Dans la nouvelle intitulée«Le Monde de Dieu», Naguib Mahfouz met en scène un vieil homme appelé «Am Ibrahim», employé comme farrache dans une administration. Am Ibrahim, chargé par le directeur administratif d’aller chercher les salaires au service de la comptabilité, ne revient pas. Tous les fonctionnaires présents s’épuisent en hypothèses vaines jusqu’à ce que la police soit alertée. La police se rend au domicile du vieil homme pour constater qu’il a disparu.

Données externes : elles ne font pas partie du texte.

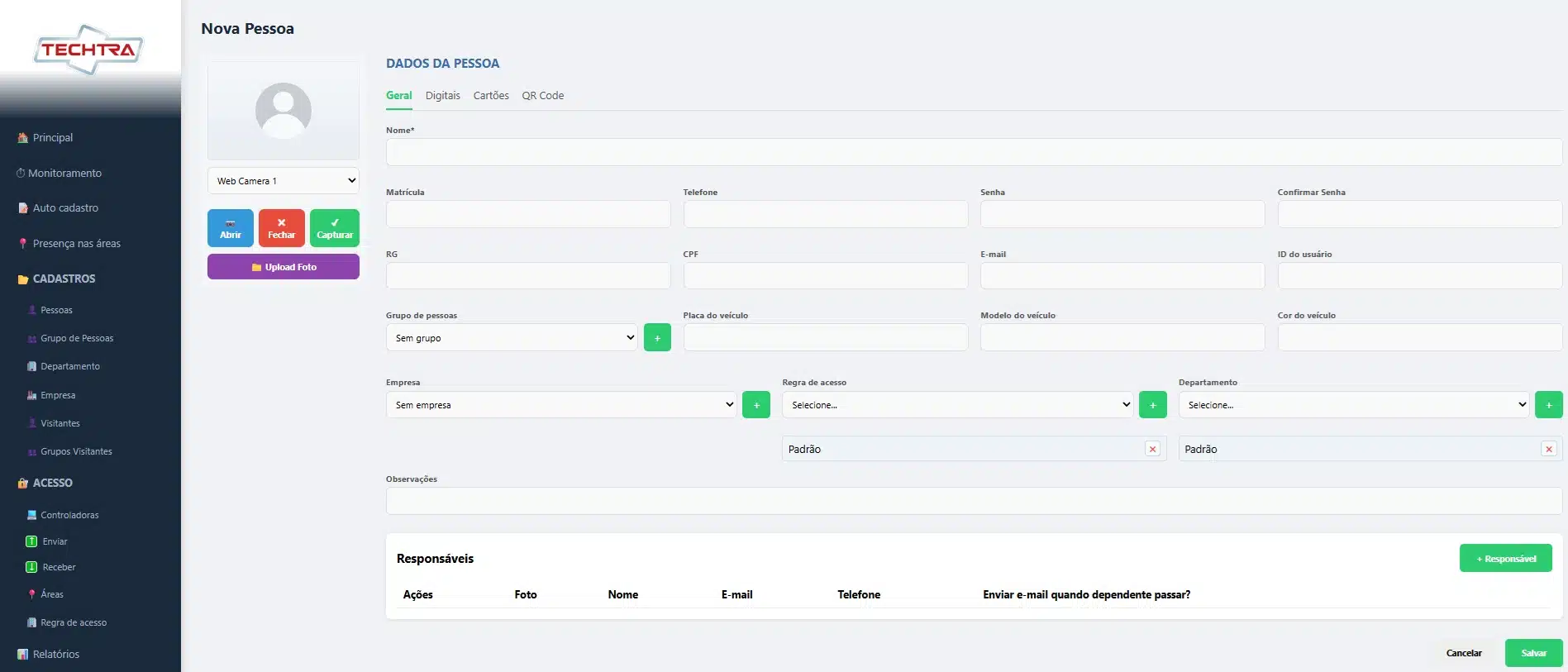
Task: Add a department with green plus button
Action: click(1549, 405)
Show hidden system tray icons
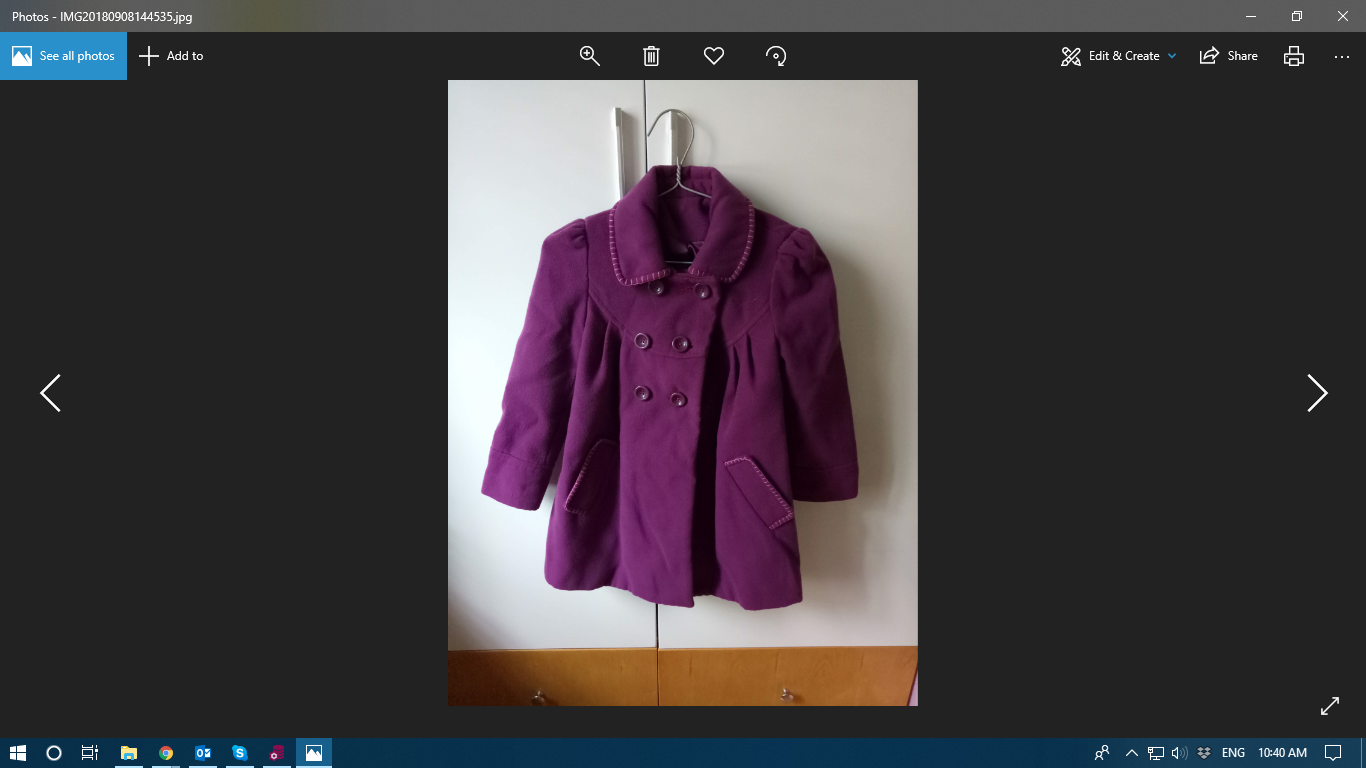 pos(1131,753)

Où est Am Ibrahim? C’est là que Naguib Mahfouz fait intervenir dans son récit l’inattendu et la fantaisie, comme inventions de la vie, comme liberté sartrienne de choix et de libération, comme liberté inventive et inventée. Avec l’argent de la paye, Am Ibrahim est parti à Aboukir, au bord de la mer, en compagnie d’une jeune prostituée, Yasmina, qu’il avait approchée dans le café où elle vendait des billets de loterie.Yasmina, le croyant riche, a accepté de le suivre à Aboukir et d’être sa maîtresse. Elle se montre dure avec lui, l’insulte, exige qu’il lui passe tous ses caprices. Mais il est invariablement heureux. Rien ne l’affecte ni le déçoit, y compris la fin prévue de cette liaison, lorsqu’il aura dépensé tout son argent.
Am Ibrahim, pour la première fois de sa vie, est, non plus l’acteur contraint de ses actes, mais l’auteur libre de ceux-ci. Son bonheur a pour origine le libre choix qu’il vient de faire, pour la première fois de sa vie. En termes sartriens, on pourrait dire qu’il vient de réaliser dans son existence la liberté du pour-soi, l’arrachement à l’en-soi et à son déterminisme chosifiant.
Dans certaines nouvelles, cette liberté est tellement libre qu’elle peut paraître aberrante et irrationnelle. C’est le cas de la nouvelle intitulée «Sur les pas de la belle dame», publiée dans le recueil «Le Monde de Dieu». Dans cette nouvelle, Naguib Mahfouz décrit la longue marche d’un homme qui a décidé de suivre une belle passante et qui s’épuise à mettre ses pas dans les pas de «la belle dame», jusqu’à tomber ridiculement dans une fosse, dont seuls sa tête et son cou parviennent à émerger. Dans cette nouvelle, le narrateur est mû par une espèce de choix personnel absolu, indépendant des circonstances, des obstacles et des difficultés.
La liberté «sartrienne» du narrateur dans cette nouvelle de Mahfouz est d’une telle indétermination qu’elle permet une certaine forme d’excès et d’insignifiance, comme si c’était le luxe de la liberté de permettre l’avènement du n’importe quoi.
L’œuvre de Naguib Mahfouz donne une illustration particulièrement pertinente de la conception sartrienne de la liberté comme projet, invention et libre choix.